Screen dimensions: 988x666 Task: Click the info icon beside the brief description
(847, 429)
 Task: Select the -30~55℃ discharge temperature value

=-=-=-=-=

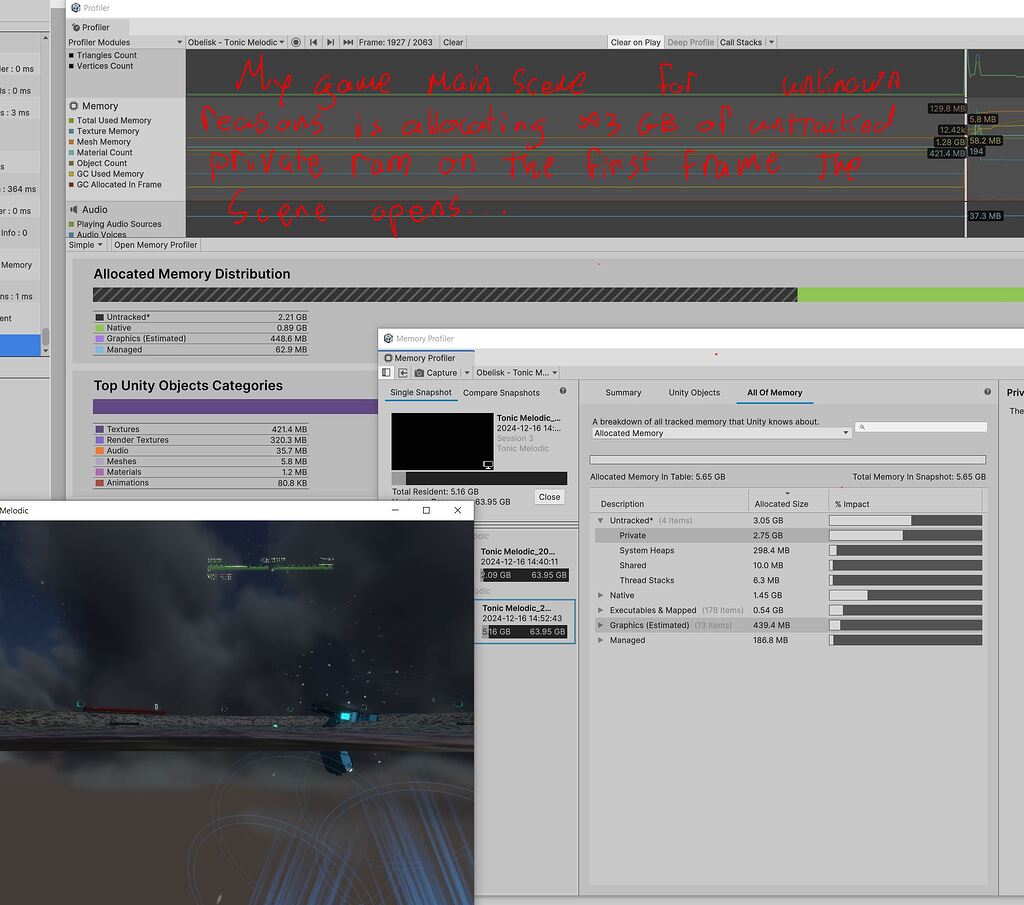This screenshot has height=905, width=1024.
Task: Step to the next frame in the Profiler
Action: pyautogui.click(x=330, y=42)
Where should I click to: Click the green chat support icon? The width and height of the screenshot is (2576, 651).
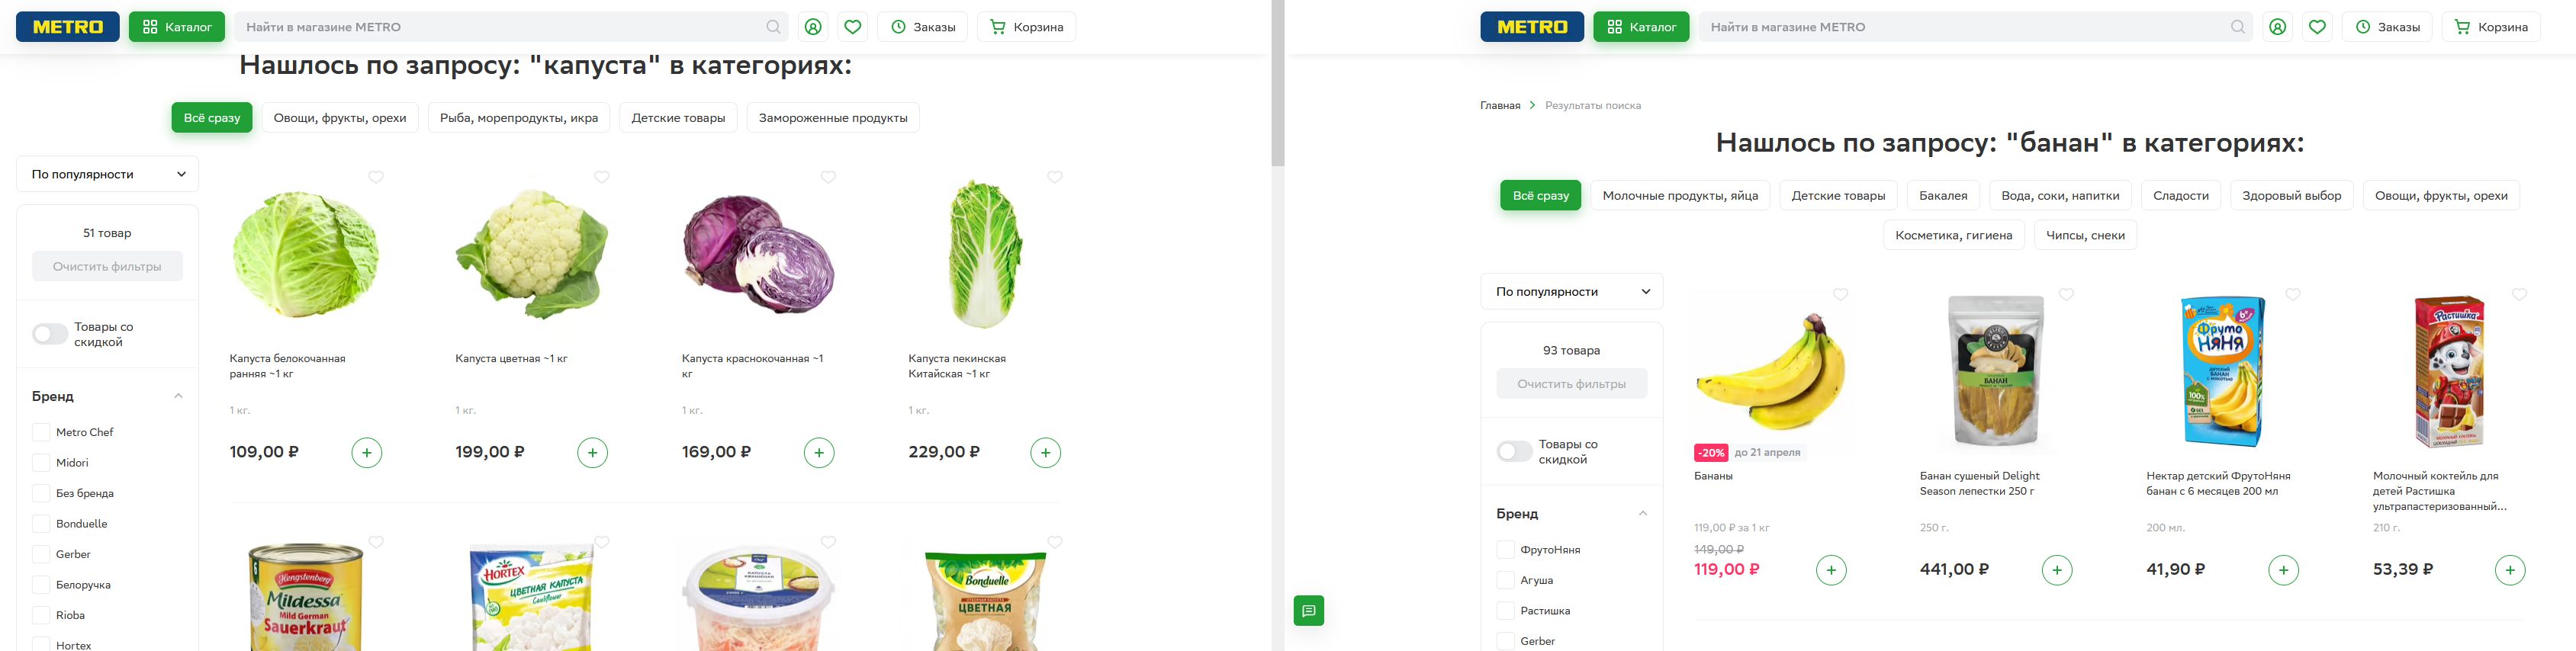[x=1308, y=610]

=-=-=-=-=

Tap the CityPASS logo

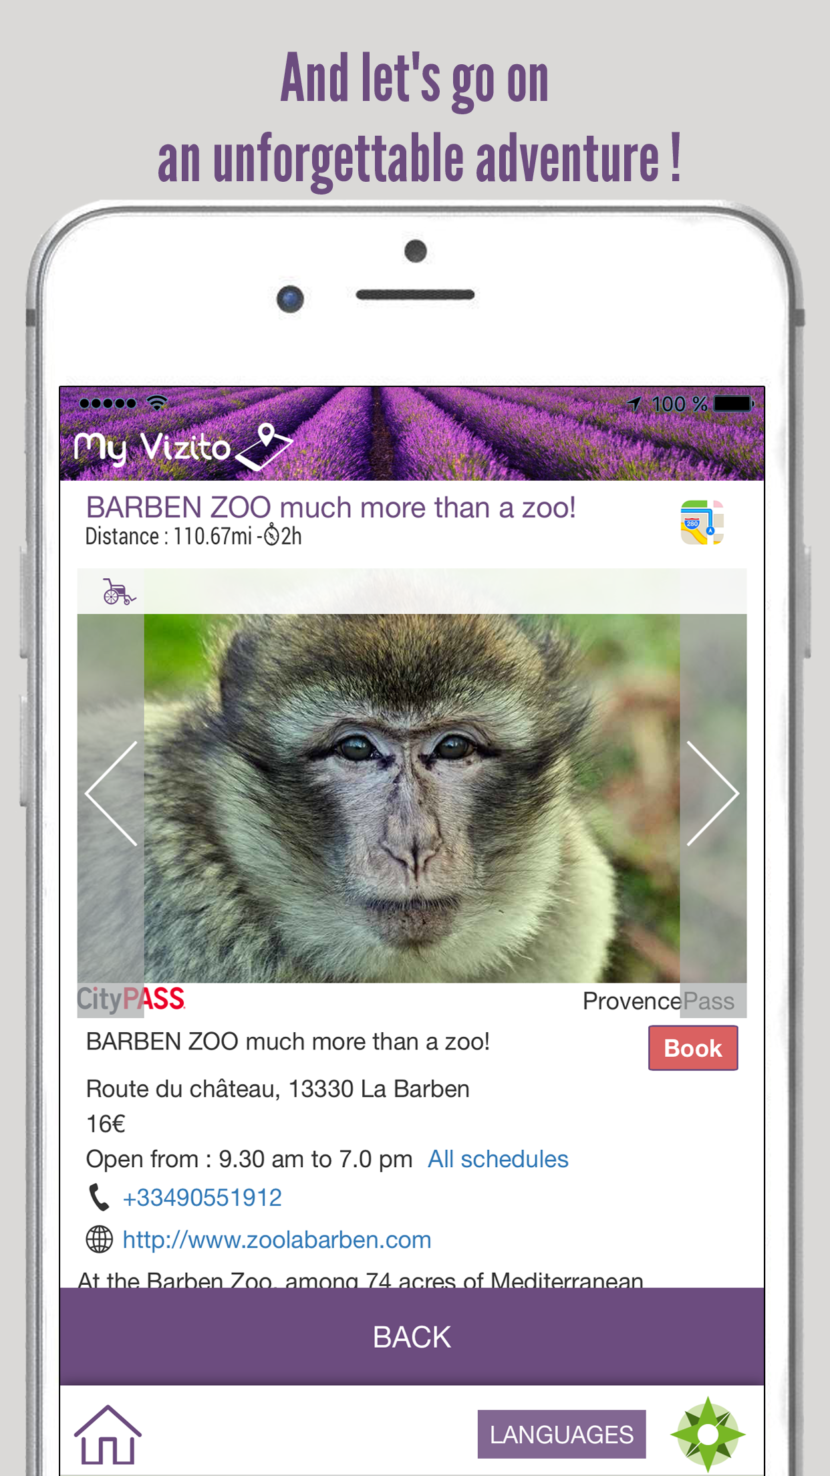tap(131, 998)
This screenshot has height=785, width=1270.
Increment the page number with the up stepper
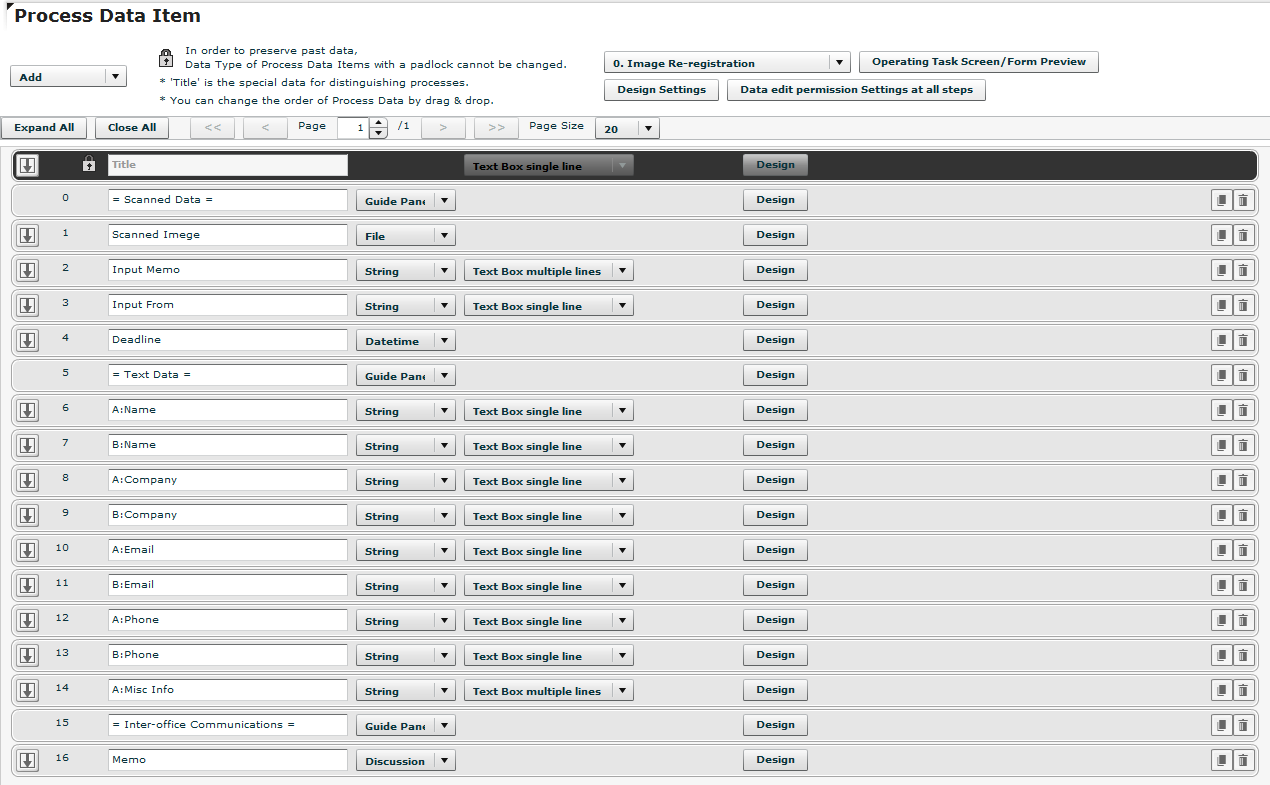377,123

=-=-=-=-=

EXERCISE PROMPT:
Retype the portion of the data above that starts on the line with "Screen dimensions: 988x666" and finishes on the line with "Task: Select the", including both of those lines.

RESULT BELOW:
Screen dimensions: 988x666 Task: Click the info icon beside the brief description
(847, 429)
 Task: Select the -30~55℃ discharge temperature value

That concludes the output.